Layar laptop Mia dipenuhi ekspresi khawatir Momina, sepupu yang berjarak 5 tahun lebih muda darinya. Namun, Mia tidak punya kekuatan untuk bersuara. Dia hanya duduk bersandar di bantal dan mengangguk kecil. Entah masih terkejut dengan hal-hal yang dilakukan Alfa sejak pagi sampai beberapa saat lalu, atau memang tubuhnya yang gampang lelah sudah membunyikan alarm agar Mia segera memejamkan mata.

"Kamu habis nangis atau baru pulang kerja jam segini? Muka kamu pucat banget, Mbak." Ada jeda sebentar, dan Mina terlihat mengangkat tinggi ponsel di seberang sana untuk memastikan sesuatu. "Jangan bilang kamu baru pulang. Mbak, Mbak, ini jam sembilan. Aku tuh paham banget Mbak paling nggak bisa nunda kerjaan. Tapi, ya lihat kondisi juga. Kamu lagi sak—"

"Sstt! Mina!" sanggah Mia. "Hati-hati, kamu lagi di rumah. Kalau bapak kamu dengar, terus ngadu sama papa aku, bagaimana?"

"Ya, karena memang seharusnya Paklik Yanto dan Bulik Arum paham kondisi kamu. Mau sampai kapan toh, Mbak? Kamu harus—"

"Mina," panggil Mia lagi, tanpa memedulikan wajah memerah sang sepupu di seberang sana. Dia paham apa yang ingin dikatakan Mina. Kalimat-kalimat bernada membujuk agar Mia segera bicara dengan orang tuanya sudah dikeluarkan Mina sejak pertama kali Mia cerita tentang apa yang dirasakan dan minta ditemani melakukan CT scan sampai MRI. Bahkan, saat vonis diucapkan, Mina yang menangis seperti bayi tidak dikasih susu nyaris menelepon orang tuanya, tetapi berhasil Mia tahan.
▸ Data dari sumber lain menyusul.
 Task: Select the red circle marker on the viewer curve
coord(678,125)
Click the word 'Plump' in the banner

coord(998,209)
Dia belum bisa ....

"Ingat, nggak, aku cerita akhirnya aku nembak cowok yang aku suka duluan?"

Mina melengos, tetapi akhirnya mengangguk.

"Hari ini kita memutuskan buat pacaran. Dia bilang, dia mau jadi pasangan aku." Mia terkekeh pelan, lalu bertanya lagi, "Itu sebutannya pacaran, kan, Mina?"
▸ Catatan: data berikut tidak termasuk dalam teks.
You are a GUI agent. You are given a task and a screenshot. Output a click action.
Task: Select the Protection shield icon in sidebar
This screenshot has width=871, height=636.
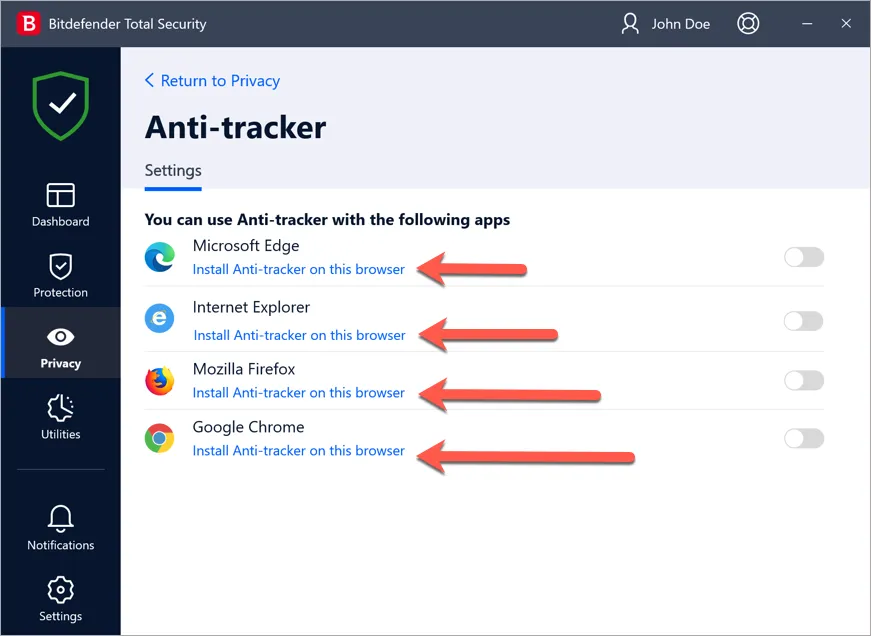pyautogui.click(x=60, y=275)
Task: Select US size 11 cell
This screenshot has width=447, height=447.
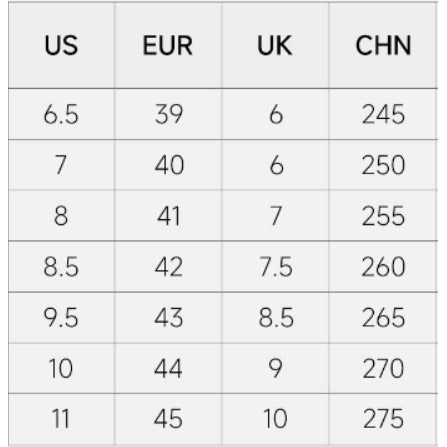Action: [x=62, y=419]
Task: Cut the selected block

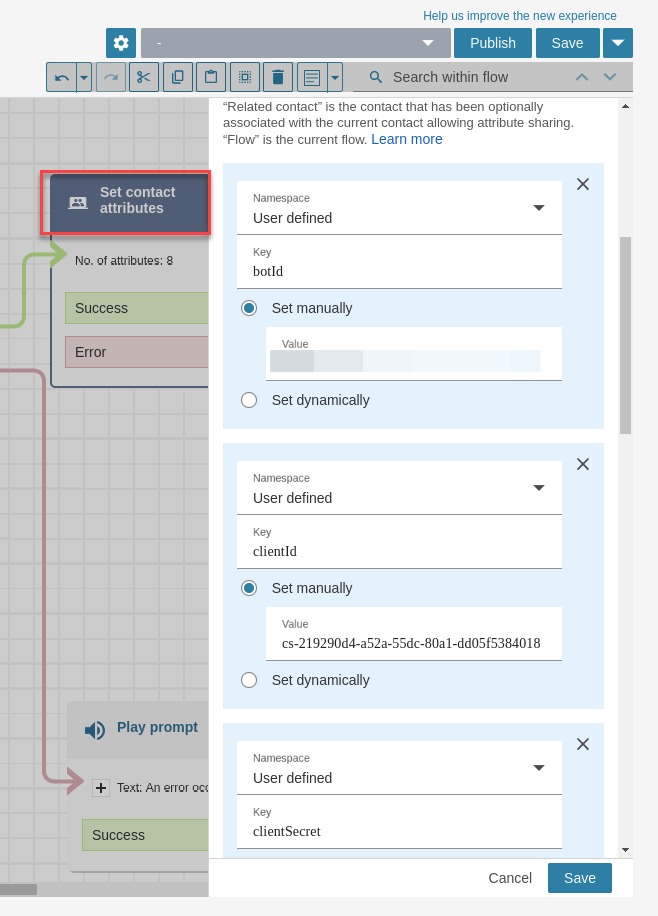Action: [x=144, y=77]
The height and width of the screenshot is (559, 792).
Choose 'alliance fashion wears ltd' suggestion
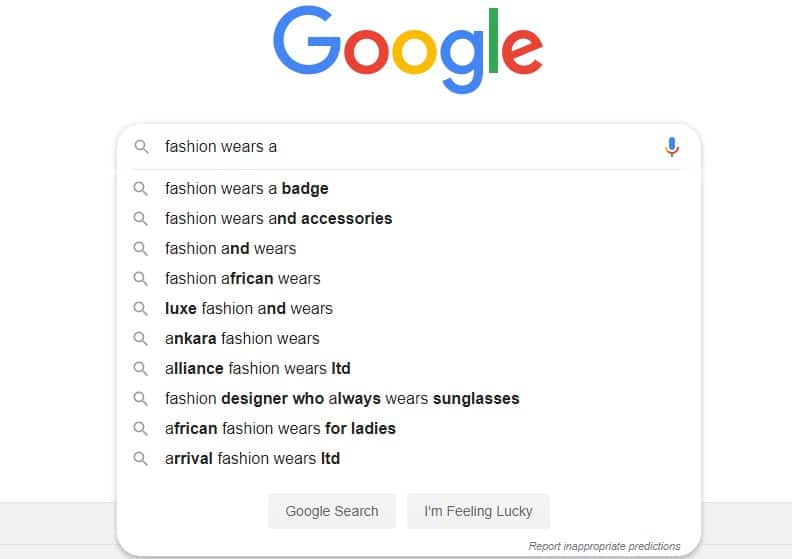point(258,368)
Mina mengangguk lagi, lalu kening perempuan itu mengerut. "Tapi, kamu bilang, dia nolak hari itu."

"Keajaiban?"

Dan Mia kembali tertawa, entah karena dia merasa benar-benar senang atau kasihan pada diri sendiri. Mau Alfa sembunyikan hal itu dengan berbagai alasan gombal, Mia langsung melihat rasa kasihan di mata Alfa sejak nama penyakit keluar dari bibirnya.
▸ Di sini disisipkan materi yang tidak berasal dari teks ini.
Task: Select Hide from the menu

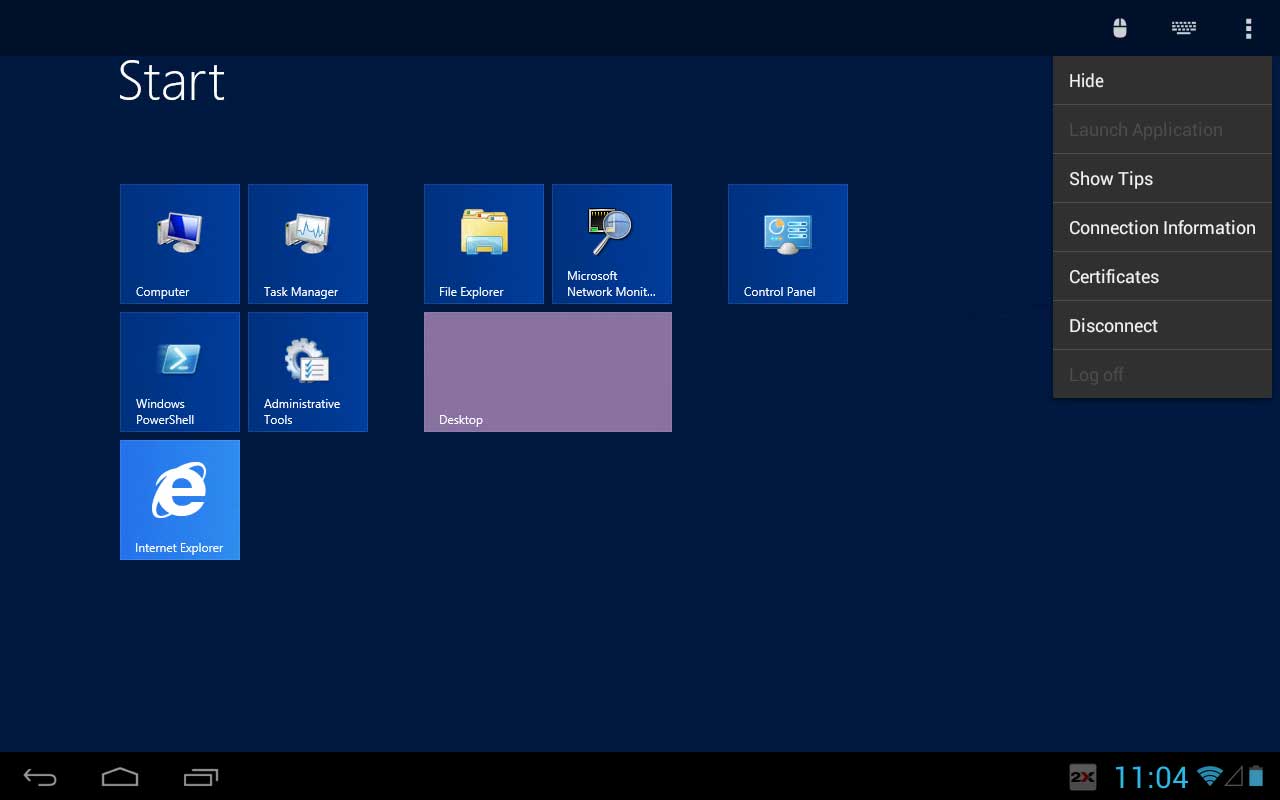Action: [1162, 81]
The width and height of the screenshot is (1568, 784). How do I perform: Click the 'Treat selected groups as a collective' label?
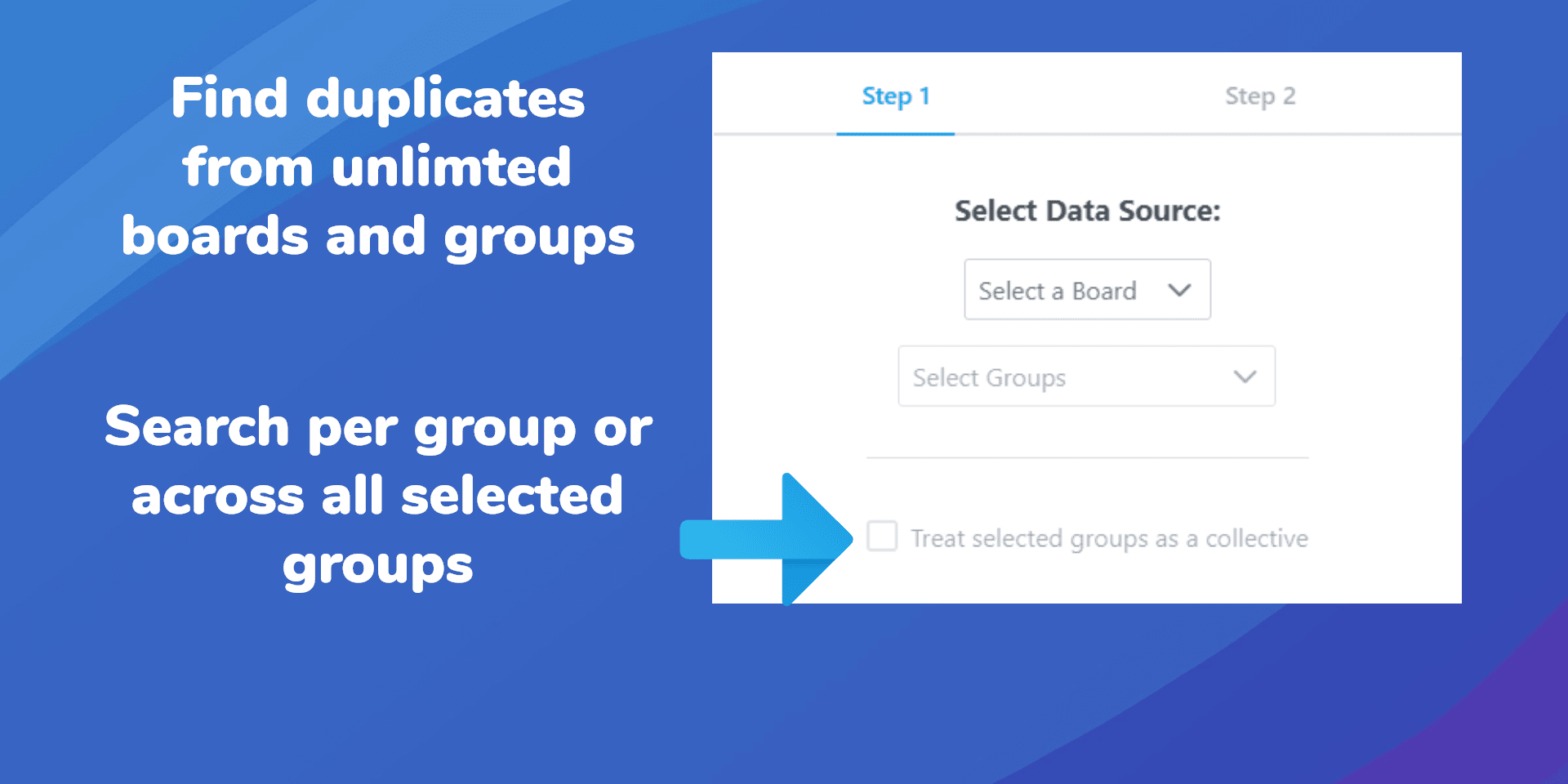coord(1109,538)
"Hari ini dia datang ke kantor, dia ajak aku pulang dan makan bareng. Dia juga anterin aku ke apartemen. Dia, wah, benar-benar manis. Dan kamu tahu? Jalan sama dia kayak seluruh dunia mendadak berpusat ke kami. Kayak tadi, sewaktu makan bareng, beberapa kali aku menangkap basah cewek-cewek curi pandang ke kami—iri ke aku ...." Mina sudah siap bicara, tetapi Mia lebih dulu berkata, "Tunggu sebentar lagi. Aku mau ngerasain hal-hal yang biasa dilakukan orang pacaran, walau sedikit."

"Mbak ...."

"Dia tahu. Aku cerita sama dia. Mungkin, karena itu dia mau jadi pasangan aku. Kasihan," jelas Mia dengan kedua ujung bibir ditarik paksa ke atas. "Kalau dipikir-pikir, dia memang selalu menolong orang yang membutuhkan, kenal—nggak kenal."

"Mbak, kamu beneran suka sama dia? Maksud aku, hati kamu ...."

Mia terdiam sejenak, lalu mengangguk. "Kamu kan tahu, Mina. Aku nggak pernah buang waktu buat hal yang nggak aku suka. Aku nggak pernah memedulikan hal-hal yang nggak aku anggap penting."